● **EXERCISE DETAILS**
Which lines run from the one containing "Viewport: 626px width, 288px" through the last line of the records? Copy them exactly, leaving pictures out.

● **ENTRIES SHOWN**
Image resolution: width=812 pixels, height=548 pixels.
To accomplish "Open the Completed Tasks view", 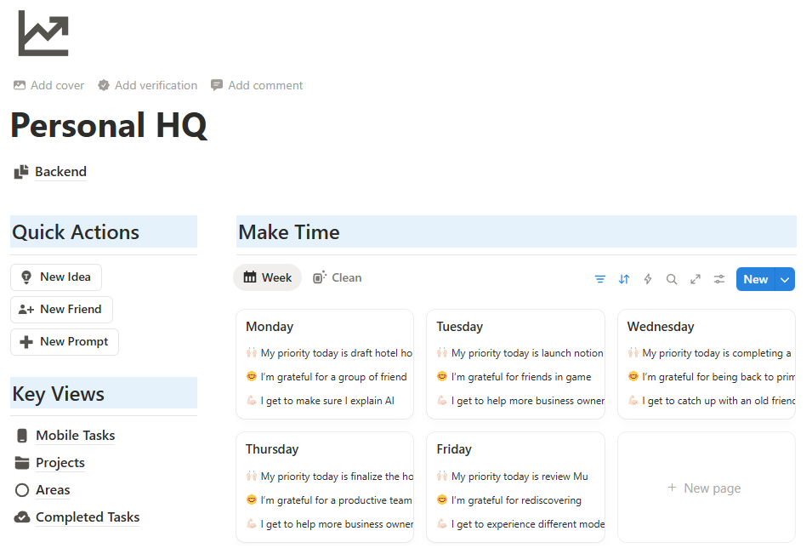I will 87,517.
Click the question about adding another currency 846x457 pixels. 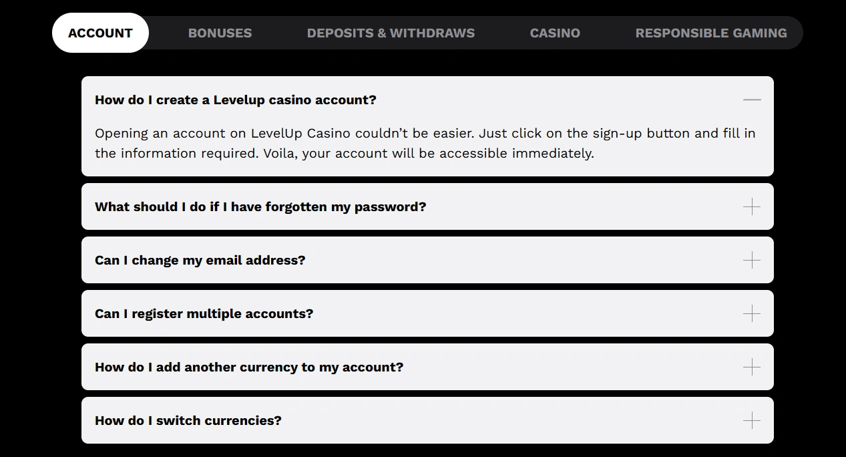249,367
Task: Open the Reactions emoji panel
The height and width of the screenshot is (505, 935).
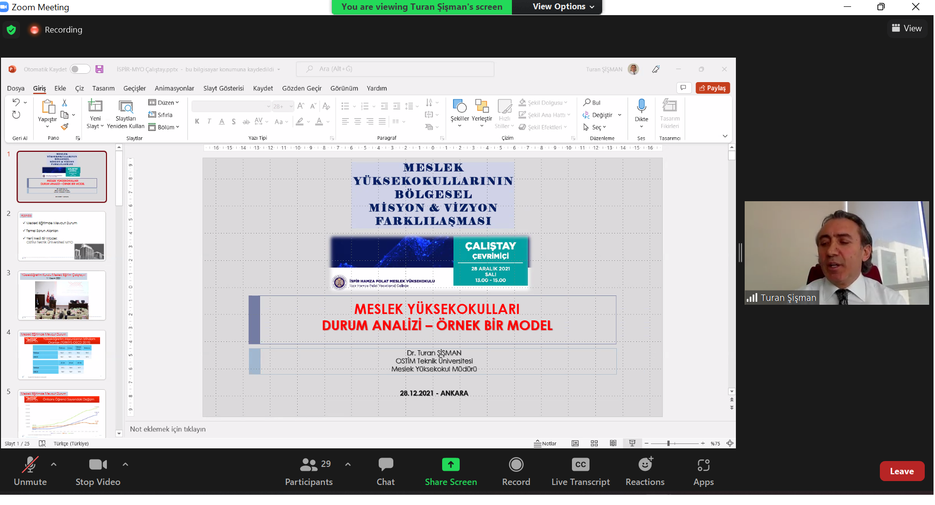Action: coord(645,464)
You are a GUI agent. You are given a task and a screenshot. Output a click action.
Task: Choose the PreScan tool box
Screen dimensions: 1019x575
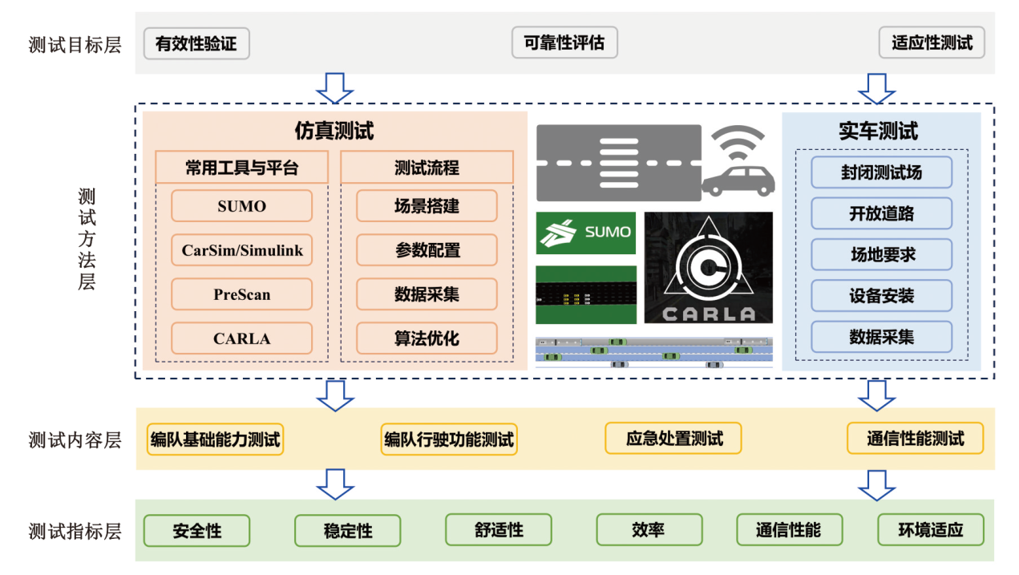[242, 294]
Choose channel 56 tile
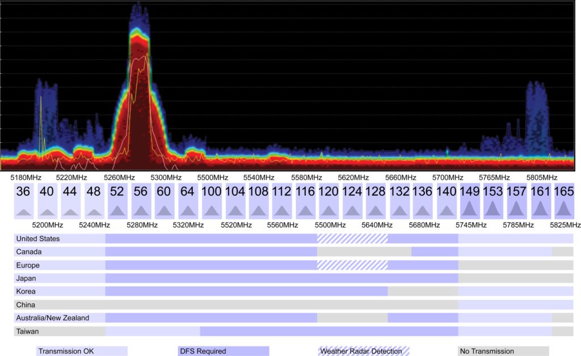Image resolution: width=581 pixels, height=356 pixels. (x=141, y=201)
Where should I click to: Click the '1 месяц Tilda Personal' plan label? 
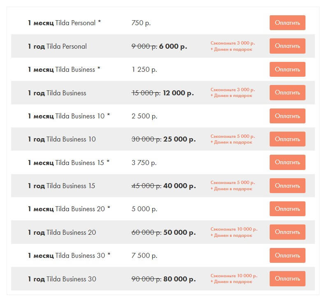64,23
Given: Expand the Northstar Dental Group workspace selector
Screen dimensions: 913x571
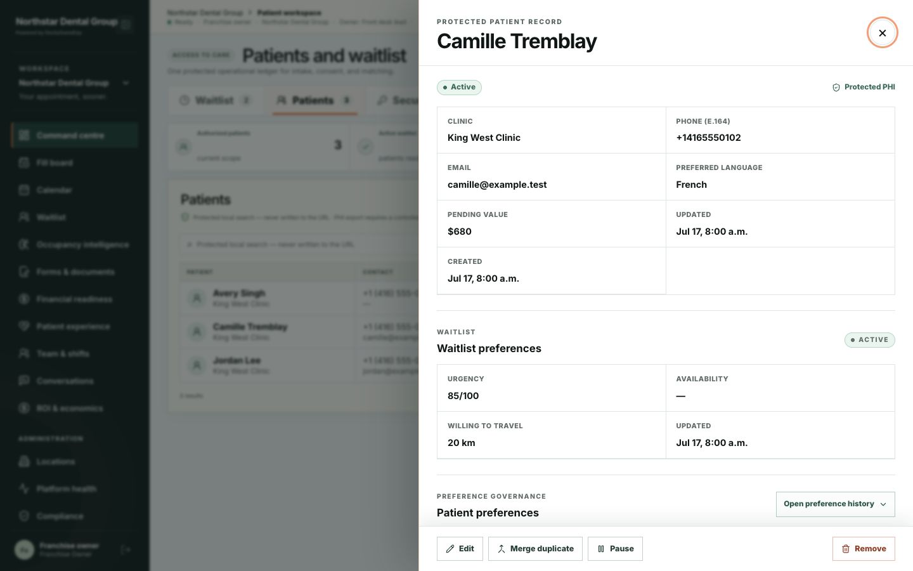Looking at the screenshot, I should click(74, 83).
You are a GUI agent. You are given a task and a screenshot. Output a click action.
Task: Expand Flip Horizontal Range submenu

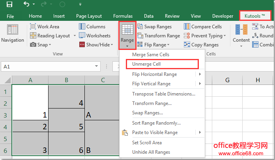(200, 74)
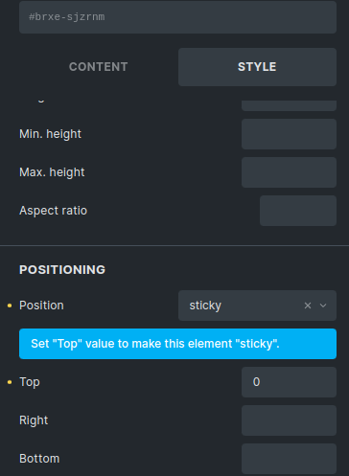The width and height of the screenshot is (349, 476).
Task: Select the STYLE tab
Action: [x=257, y=67]
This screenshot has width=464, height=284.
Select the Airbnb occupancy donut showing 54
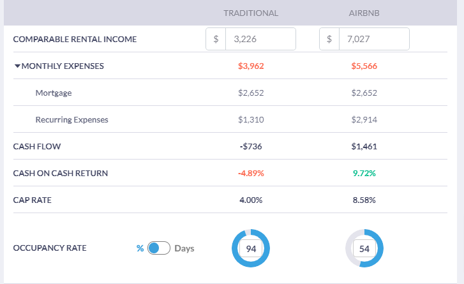point(364,248)
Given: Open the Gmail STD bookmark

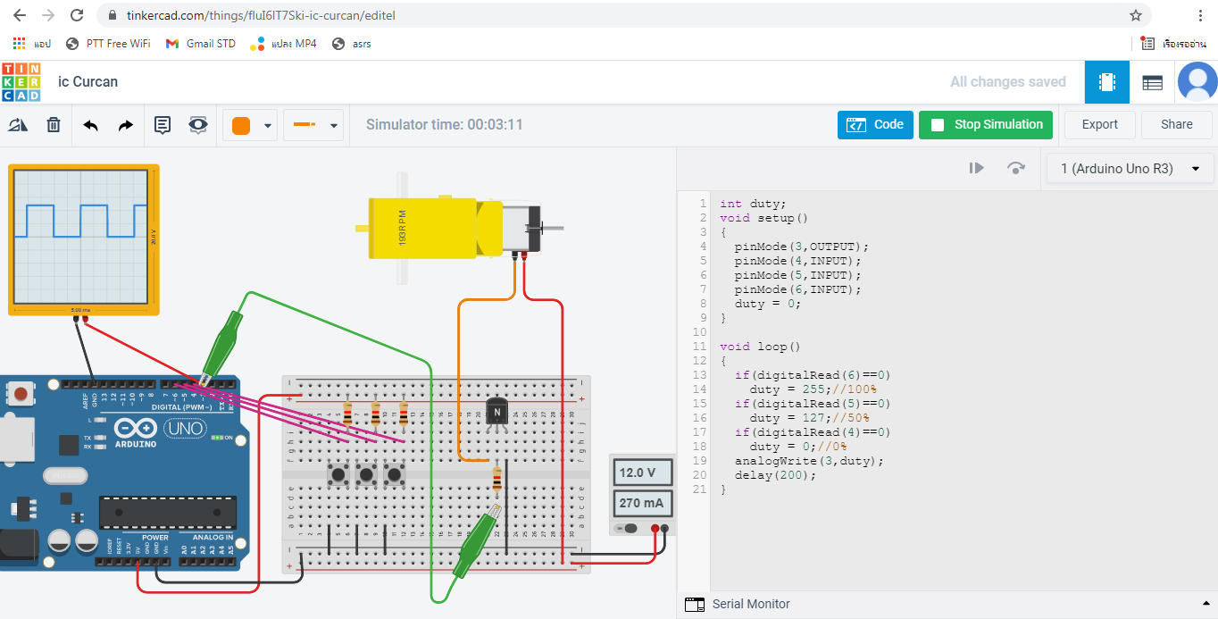Looking at the screenshot, I should [x=201, y=44].
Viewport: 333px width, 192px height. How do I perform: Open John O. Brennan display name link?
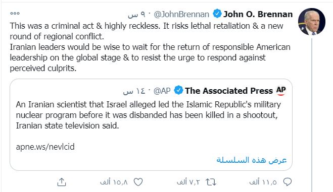tap(258, 14)
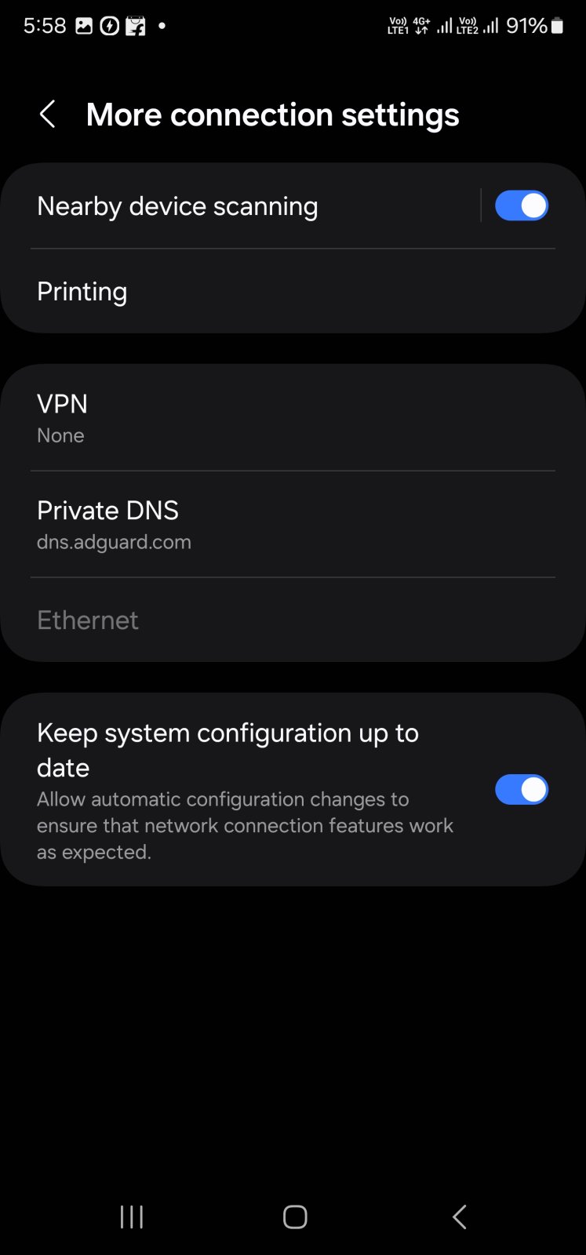The height and width of the screenshot is (1255, 586).
Task: Tap the gallery image notification icon
Action: click(84, 26)
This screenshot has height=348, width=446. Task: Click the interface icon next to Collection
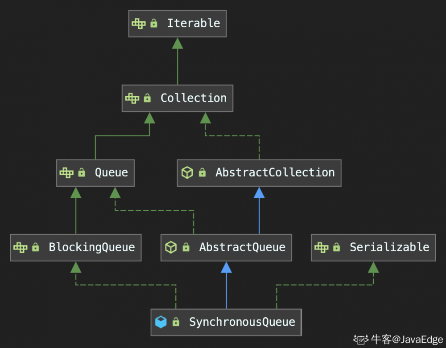131,98
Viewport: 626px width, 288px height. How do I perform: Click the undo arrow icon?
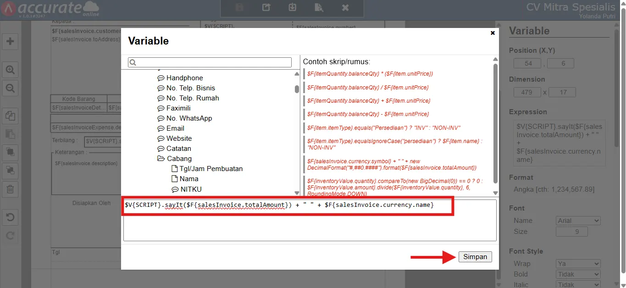click(x=10, y=217)
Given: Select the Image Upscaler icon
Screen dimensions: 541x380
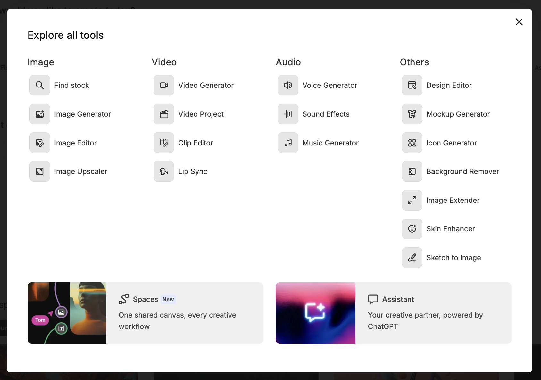Looking at the screenshot, I should (40, 171).
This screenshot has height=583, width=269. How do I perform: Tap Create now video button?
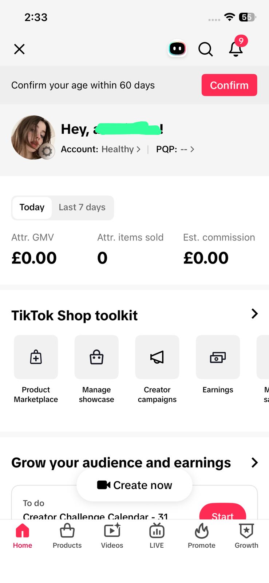pyautogui.click(x=134, y=485)
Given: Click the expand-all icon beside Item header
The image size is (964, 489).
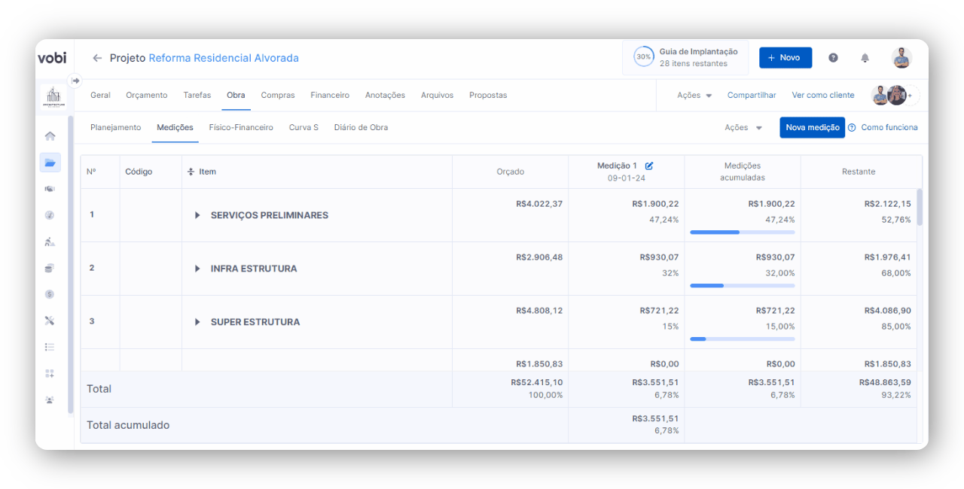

● **EXERCISE RESPONSE**
Viewport: 626px width, 288px height. How do I perform: Click the undo arrow icon?
click(x=10, y=217)
Given: Select the Image Upscaler icon
Screen dimensions: 541x380
Looking at the screenshot, I should (40, 171).
This screenshot has height=583, width=269. How do I perform: Tap Create now video button?
pyautogui.click(x=134, y=485)
Given: Click the expand-all icon beside Item header
The image size is (964, 489).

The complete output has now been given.